- Request
Copy out the records below word for word and line by line, leaving out the pictures.

---- Entries shown

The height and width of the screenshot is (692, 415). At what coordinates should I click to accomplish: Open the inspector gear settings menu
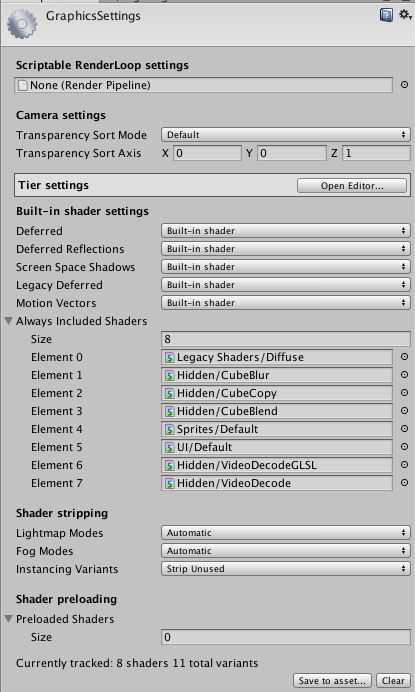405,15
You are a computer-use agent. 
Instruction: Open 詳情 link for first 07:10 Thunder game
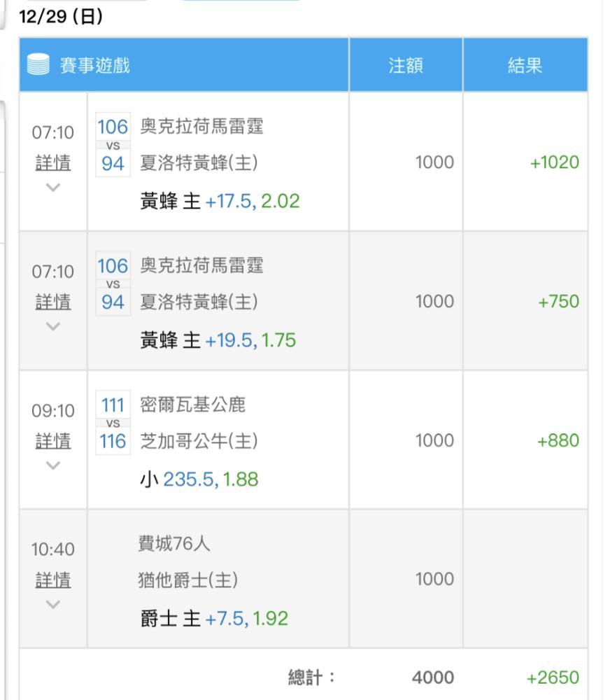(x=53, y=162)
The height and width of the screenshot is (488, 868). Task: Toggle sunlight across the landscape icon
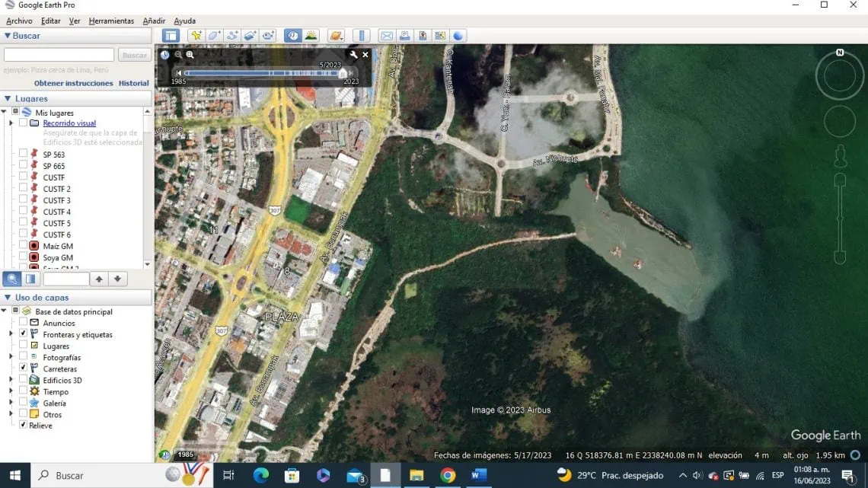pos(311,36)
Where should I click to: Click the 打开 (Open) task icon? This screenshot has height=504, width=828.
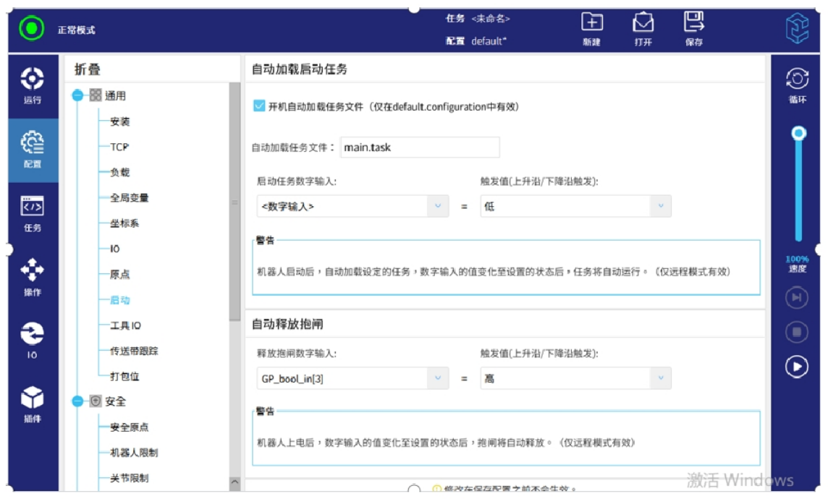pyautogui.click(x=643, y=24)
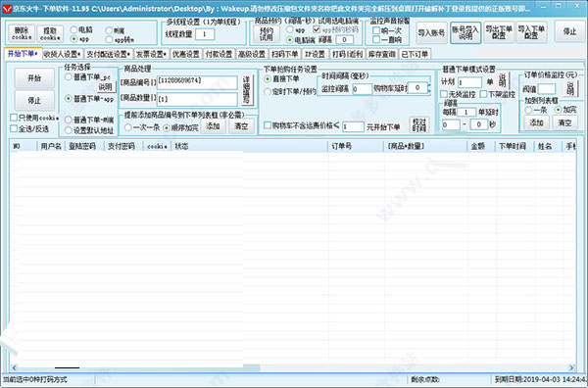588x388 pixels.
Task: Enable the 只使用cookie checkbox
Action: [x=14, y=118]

--------

- Written response
The height and width of the screenshot is (692, 415). At what coordinates should I click to accomplish: Open the inspector gear settings menu
405,15
You are a computer-use agent. 
Instruction: Open 詳情 link for first 07:10 Thunder game
(x=53, y=162)
The height and width of the screenshot is (488, 868). Task: Toggle sunlight across the landscape icon
pos(311,36)
Where should I click to: Click the 打开 (Open) task icon? This screenshot has height=504, width=828.
pyautogui.click(x=643, y=24)
588x388 pixels.
Task: Enable the 只使用cookie checkbox
Action: [x=14, y=118]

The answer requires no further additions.